> _What is being asked_:
Using the records below, filter out every line that lacks "arrow" and copy the rest.

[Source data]

== == ==

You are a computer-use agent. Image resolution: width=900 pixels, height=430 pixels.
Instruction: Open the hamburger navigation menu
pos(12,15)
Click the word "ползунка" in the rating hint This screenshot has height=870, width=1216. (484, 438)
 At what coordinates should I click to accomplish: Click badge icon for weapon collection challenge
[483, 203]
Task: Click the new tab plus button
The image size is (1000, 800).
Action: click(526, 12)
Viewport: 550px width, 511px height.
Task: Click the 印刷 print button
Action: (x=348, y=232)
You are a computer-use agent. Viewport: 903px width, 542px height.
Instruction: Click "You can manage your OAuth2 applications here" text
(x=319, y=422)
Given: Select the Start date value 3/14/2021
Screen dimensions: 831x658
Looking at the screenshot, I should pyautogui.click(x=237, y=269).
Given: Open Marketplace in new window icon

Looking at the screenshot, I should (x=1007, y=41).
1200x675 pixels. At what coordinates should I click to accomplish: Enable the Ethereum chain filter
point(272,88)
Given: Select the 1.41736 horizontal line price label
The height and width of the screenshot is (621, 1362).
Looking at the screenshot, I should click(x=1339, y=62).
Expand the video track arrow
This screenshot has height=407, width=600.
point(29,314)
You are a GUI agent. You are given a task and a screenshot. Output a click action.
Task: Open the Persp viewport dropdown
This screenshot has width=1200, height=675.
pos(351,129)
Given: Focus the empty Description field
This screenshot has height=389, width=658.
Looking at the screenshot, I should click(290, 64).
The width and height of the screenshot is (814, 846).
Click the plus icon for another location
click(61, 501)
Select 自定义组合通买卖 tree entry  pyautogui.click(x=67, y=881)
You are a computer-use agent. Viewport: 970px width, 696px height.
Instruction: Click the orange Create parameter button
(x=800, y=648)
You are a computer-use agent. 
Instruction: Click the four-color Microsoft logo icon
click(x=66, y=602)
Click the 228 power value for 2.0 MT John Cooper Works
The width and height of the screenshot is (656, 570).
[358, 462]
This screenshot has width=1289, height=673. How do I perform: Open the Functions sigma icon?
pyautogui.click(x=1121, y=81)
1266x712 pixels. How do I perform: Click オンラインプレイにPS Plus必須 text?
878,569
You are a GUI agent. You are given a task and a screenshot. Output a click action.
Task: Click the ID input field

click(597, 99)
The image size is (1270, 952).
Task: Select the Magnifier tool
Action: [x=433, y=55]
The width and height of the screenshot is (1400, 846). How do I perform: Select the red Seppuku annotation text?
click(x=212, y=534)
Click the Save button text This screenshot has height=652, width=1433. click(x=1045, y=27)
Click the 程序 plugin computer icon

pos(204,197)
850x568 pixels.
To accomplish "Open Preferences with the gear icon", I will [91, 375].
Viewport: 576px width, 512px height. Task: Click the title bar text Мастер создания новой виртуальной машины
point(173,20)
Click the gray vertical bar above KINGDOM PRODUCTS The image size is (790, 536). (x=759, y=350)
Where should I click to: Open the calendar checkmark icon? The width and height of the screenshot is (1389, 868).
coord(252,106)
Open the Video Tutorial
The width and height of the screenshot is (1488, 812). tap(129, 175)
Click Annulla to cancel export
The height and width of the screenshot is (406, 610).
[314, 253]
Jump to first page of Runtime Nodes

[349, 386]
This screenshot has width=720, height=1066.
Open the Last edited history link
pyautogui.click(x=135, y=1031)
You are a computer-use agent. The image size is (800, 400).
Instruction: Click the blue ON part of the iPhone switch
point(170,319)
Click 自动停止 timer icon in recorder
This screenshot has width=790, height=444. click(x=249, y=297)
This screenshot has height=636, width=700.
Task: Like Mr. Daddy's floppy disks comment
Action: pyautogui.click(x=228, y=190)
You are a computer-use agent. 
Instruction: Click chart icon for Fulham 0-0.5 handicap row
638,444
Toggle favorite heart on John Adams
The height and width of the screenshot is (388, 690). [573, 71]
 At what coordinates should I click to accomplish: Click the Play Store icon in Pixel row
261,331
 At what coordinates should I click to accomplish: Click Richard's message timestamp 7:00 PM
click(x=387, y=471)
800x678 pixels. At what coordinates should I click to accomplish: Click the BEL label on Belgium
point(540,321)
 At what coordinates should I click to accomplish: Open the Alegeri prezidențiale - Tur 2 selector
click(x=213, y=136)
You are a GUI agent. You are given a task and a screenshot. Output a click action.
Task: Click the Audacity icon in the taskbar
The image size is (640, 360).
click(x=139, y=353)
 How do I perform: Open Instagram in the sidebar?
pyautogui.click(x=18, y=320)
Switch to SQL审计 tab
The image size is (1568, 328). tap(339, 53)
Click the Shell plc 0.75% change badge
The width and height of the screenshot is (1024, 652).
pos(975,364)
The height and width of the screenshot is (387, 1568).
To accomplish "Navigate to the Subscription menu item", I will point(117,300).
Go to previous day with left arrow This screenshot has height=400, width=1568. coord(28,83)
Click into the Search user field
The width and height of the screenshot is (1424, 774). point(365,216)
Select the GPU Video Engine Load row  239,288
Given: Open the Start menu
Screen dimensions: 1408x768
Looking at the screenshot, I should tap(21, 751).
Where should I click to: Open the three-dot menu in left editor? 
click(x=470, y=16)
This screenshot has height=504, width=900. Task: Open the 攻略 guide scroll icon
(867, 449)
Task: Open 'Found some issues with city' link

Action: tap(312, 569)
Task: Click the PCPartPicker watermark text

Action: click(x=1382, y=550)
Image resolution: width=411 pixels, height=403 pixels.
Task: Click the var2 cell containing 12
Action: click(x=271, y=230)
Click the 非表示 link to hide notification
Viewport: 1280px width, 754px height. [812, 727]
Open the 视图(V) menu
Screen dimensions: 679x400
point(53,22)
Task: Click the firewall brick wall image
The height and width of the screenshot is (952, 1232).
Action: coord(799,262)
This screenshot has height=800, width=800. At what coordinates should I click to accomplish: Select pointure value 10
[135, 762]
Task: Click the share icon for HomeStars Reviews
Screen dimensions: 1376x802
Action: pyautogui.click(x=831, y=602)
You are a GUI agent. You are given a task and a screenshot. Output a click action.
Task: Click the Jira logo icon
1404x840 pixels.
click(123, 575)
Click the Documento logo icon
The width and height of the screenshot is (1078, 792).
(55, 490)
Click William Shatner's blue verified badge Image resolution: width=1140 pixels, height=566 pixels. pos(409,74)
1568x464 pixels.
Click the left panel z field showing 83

== == ==

> _Answer box_:
Expand the video track arrow
Go to previous day with left arrow This screenshot has height=400, width=1568. coord(28,83)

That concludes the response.